La Grande Bleue, the great blue, is what the French tenderly call the Mediterranean. These days many are again dreaming of sun, sand, sea, of the glitter and the sounds of the water between Gibraltar and Bosporus, Mallorca or Malta.
Dreaming? Rather, it becomes a nightmare when you follow Alexis Marant’s excellent documentary on Arte. Mass tourism on the beach and at sea, overfishing, pollution, and as a new threat the skyscrapers with keels, the cruise ships off Barcelona or in Venice.
One per cent of water, 300 Million guests
According to the film, one per cent of the water on this planet attracts 300 million people every year, in addition to the increase in the number of coastal dwellers, who, today, make up 150 million and will probably be 250 million in 20 years’ time.
Hardly anywhere else can you see that humans consume this planet – and that out of sheer love. The guests on the Croatian coast or on the islands in the Mediterranean Sea don’t feel like destroyers at all. Yet they are.
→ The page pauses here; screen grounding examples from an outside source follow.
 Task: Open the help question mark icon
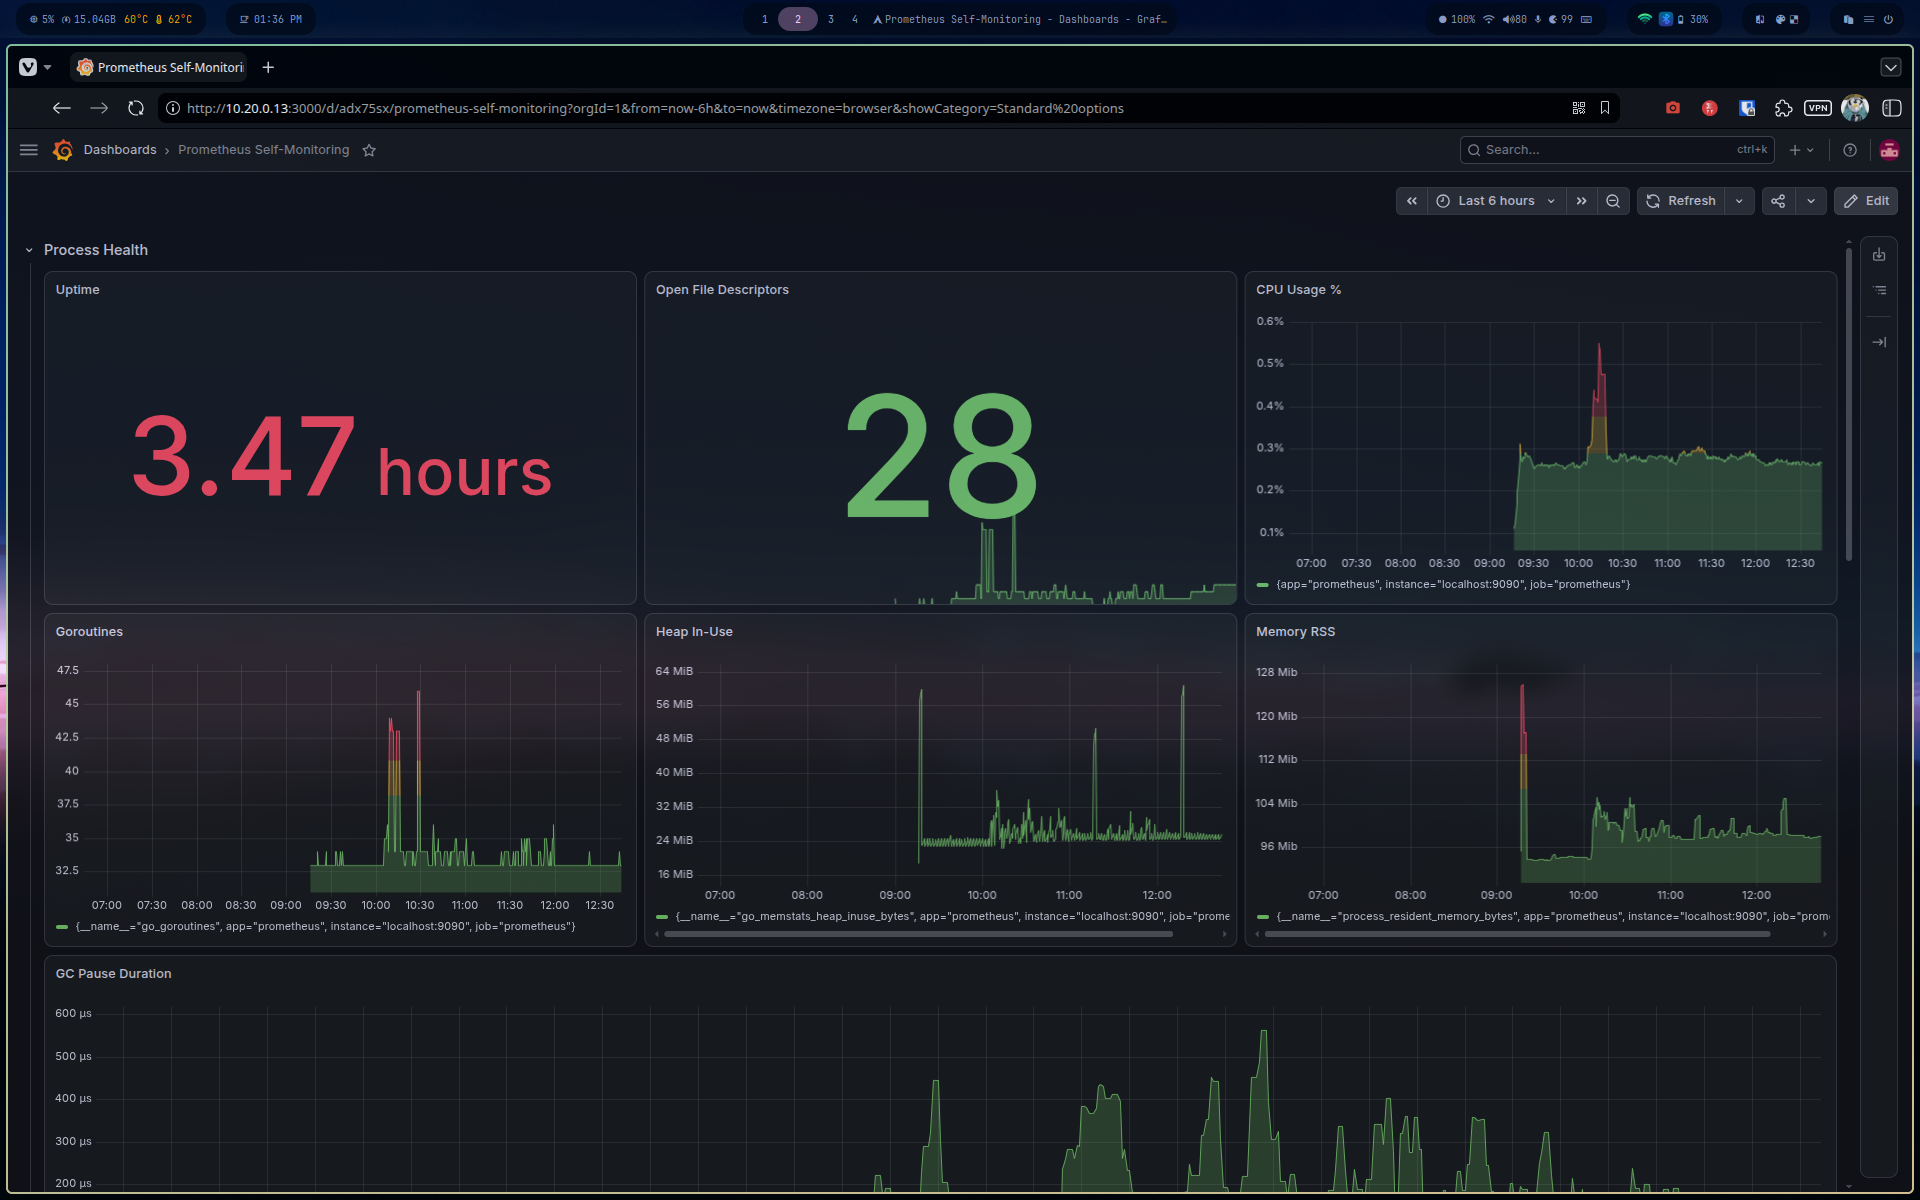1850,150
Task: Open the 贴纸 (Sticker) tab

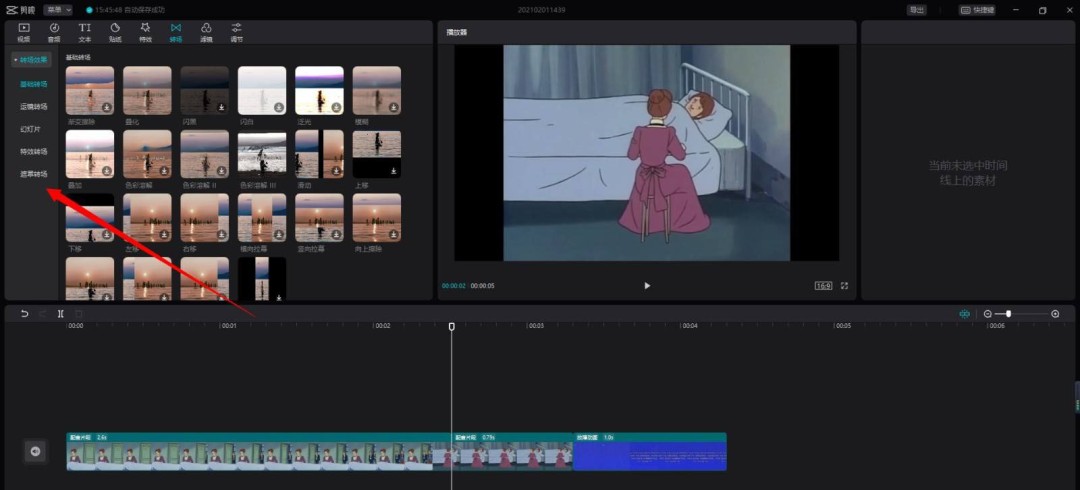Action: click(x=115, y=32)
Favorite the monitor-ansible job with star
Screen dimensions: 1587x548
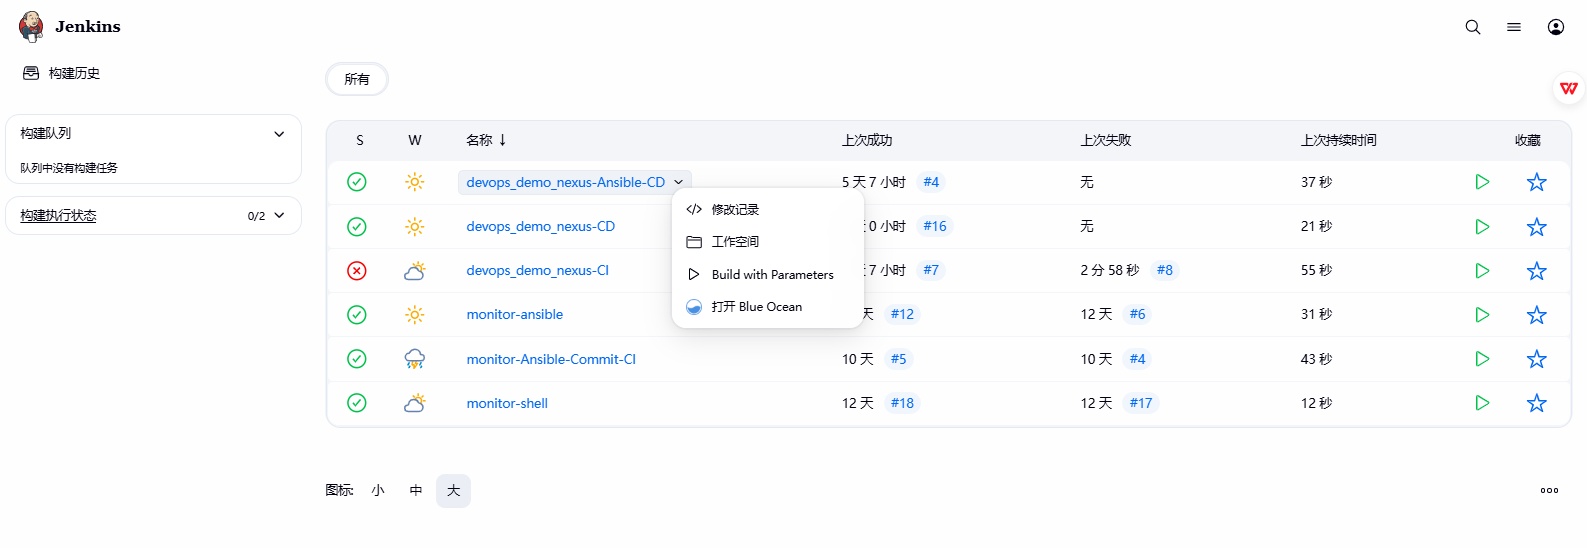pyautogui.click(x=1536, y=315)
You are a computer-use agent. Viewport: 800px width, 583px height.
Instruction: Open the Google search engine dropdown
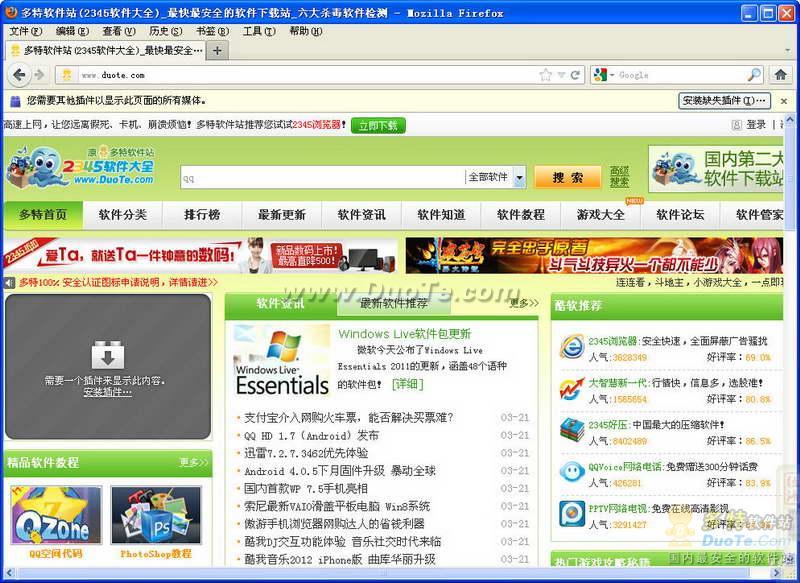[609, 75]
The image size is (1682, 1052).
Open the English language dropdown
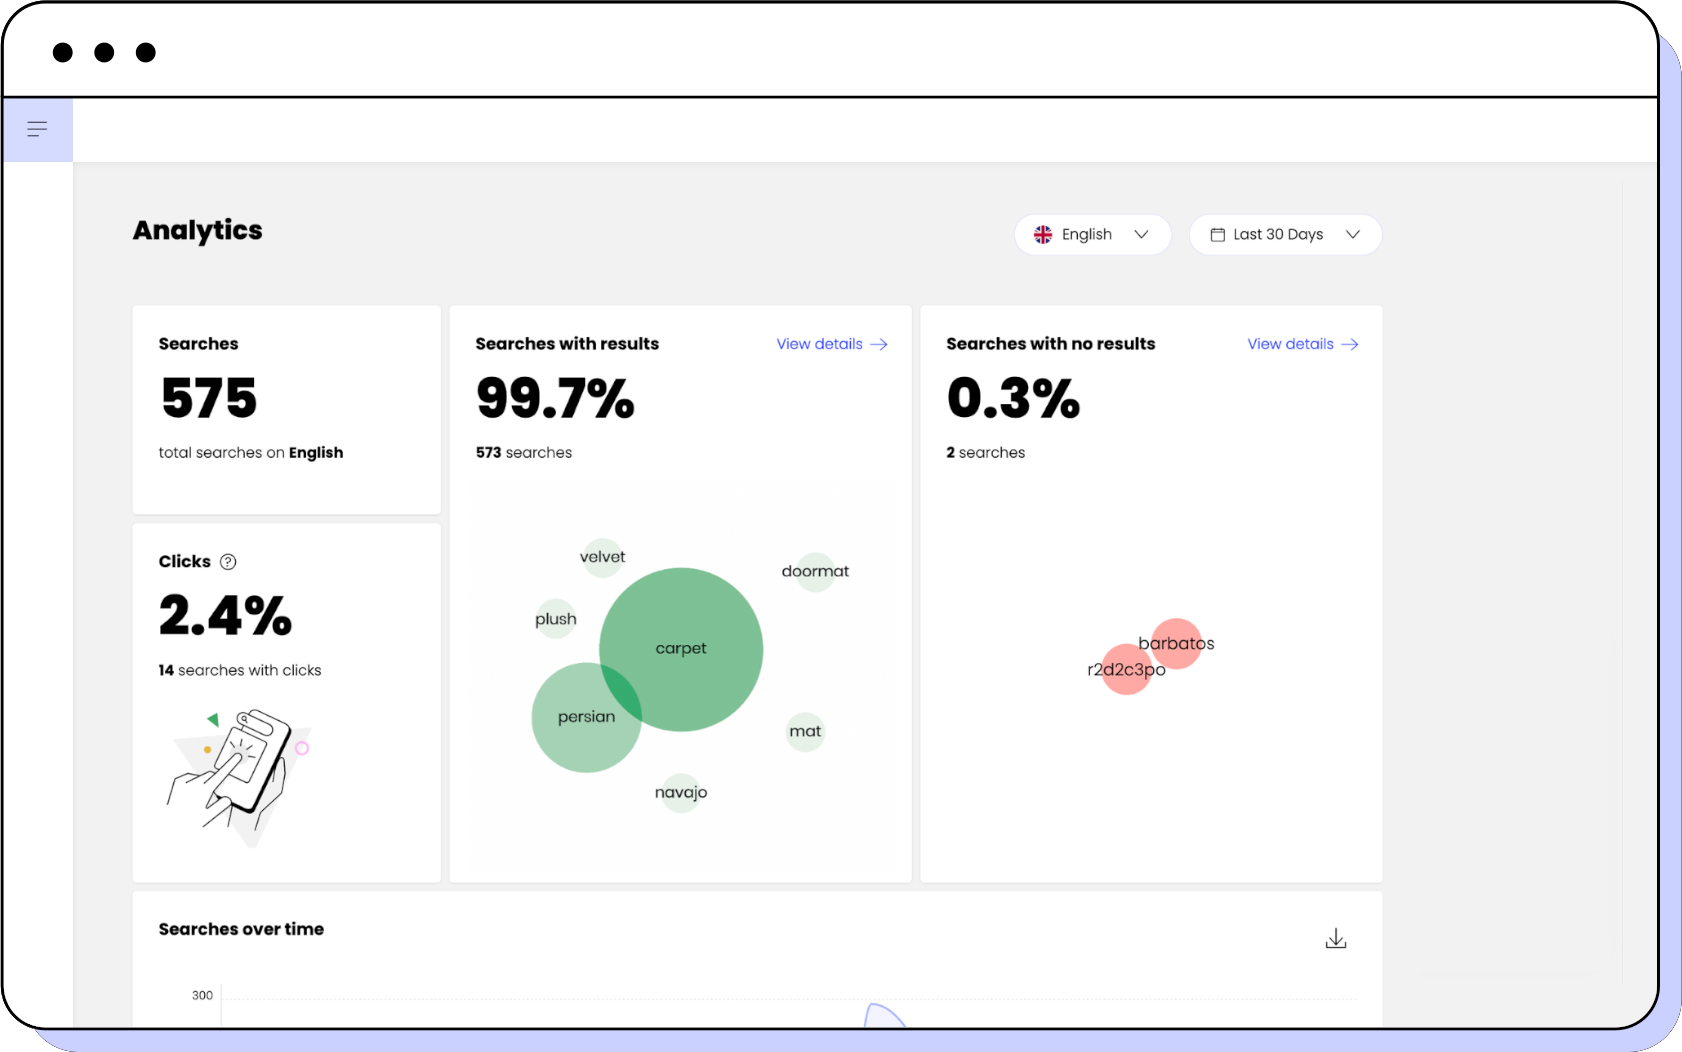(x=1092, y=234)
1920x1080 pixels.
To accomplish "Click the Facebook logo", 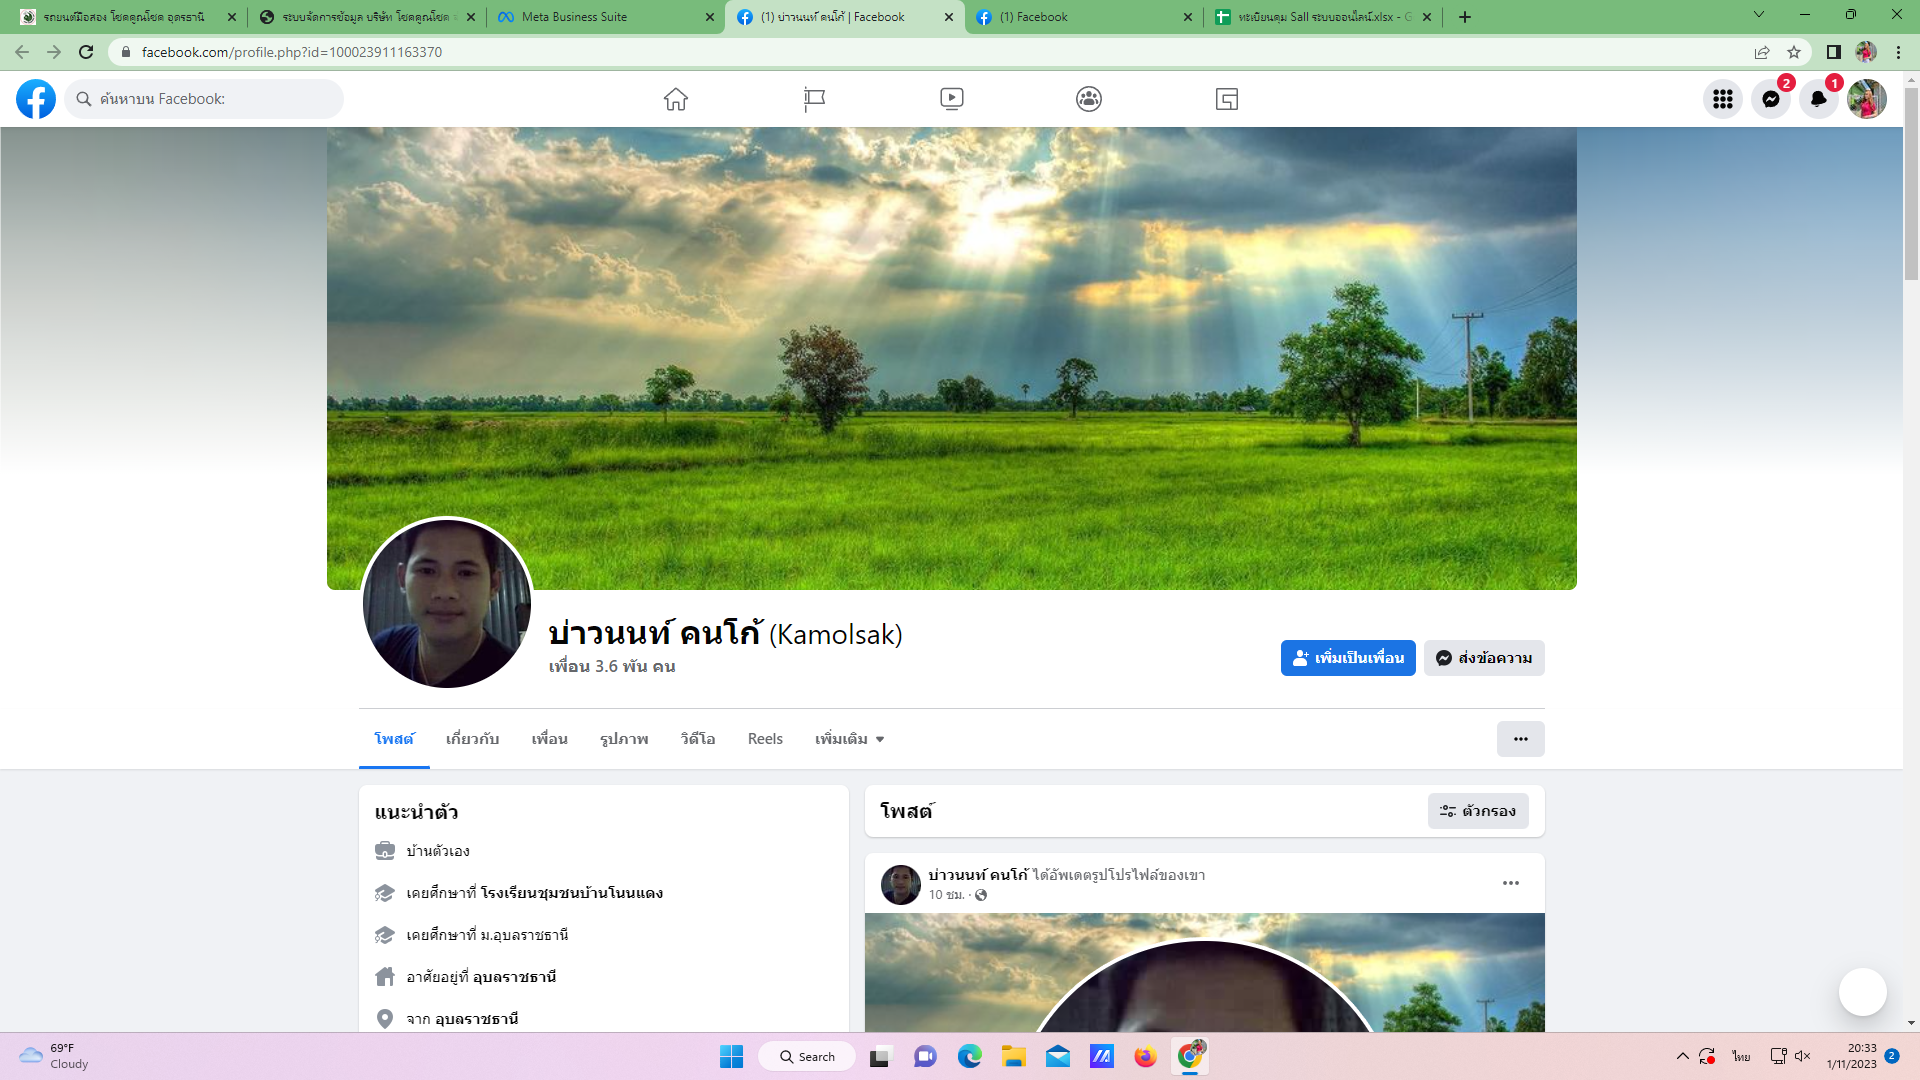I will (x=36, y=99).
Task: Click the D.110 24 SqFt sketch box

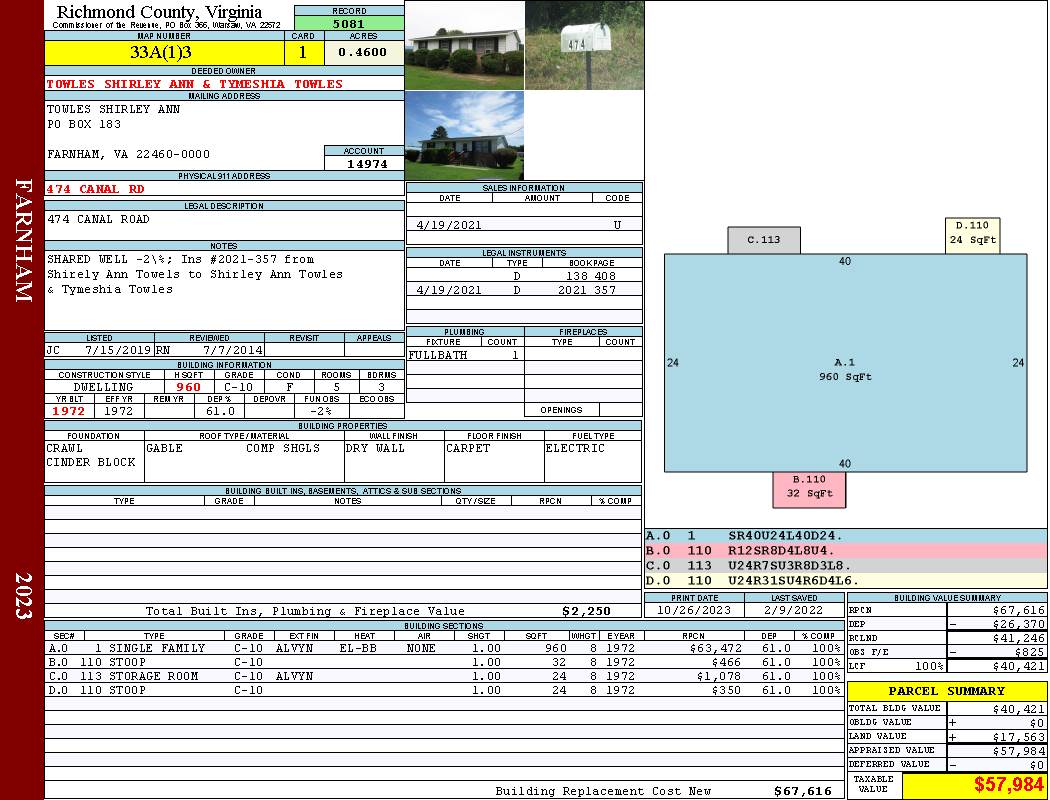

According to Alexis Marant, 500 million holidaymakers are expected to crowd around the Mediterranean in ten years’ time. Well, some will say, all a question of wise organisation and appropriate behaviour: With about 46,000 kilometres of coastline, the Mediterranean offers a lot of space, and its area of 2.5 million square metres, five times the size of France, would somehow be able to cope with 500 million sun worshippers.
We Europeans are the main perpetrators
I strongly recommend to watch this film first, to get in the mood and be deterred. Incidentally, we Europeans are the main perpetrators in the Mediterranean.
By the way, there’s one particular issue the authors of the film don’t raise, as it is not their issue in this film: for all the world to see, the Mediterranean is also the scene of a refugee drama. Thousands are drowning year after year in search of a better future. Numbers can only be estimated. The EU mission “Sophia” has rescued about 45,000 people from distress at sea – the mission was cancelled in March under pressure from Italy. In Rome, people were understandably annoyed that most EU states did not even want to talk about a fair distribution of the rescued.
Braudel was a lover of la Grande Bleue
Whoever travels the Mediterranean delves into the centuries, the great French historian Fernand Braudel once wrote, who was also a lover of la Grande Bleue. “He finds the Roman world in Lebanon, prehistory in Sardinia, the Greek cities in Sicily, the Arab presence in Spain, the Turkish Islam in the Balkans.”
It is not advisable to search for clues on site. Because the Mediterranean is drowned by the masses.
And now everyone: Have a nice holiday!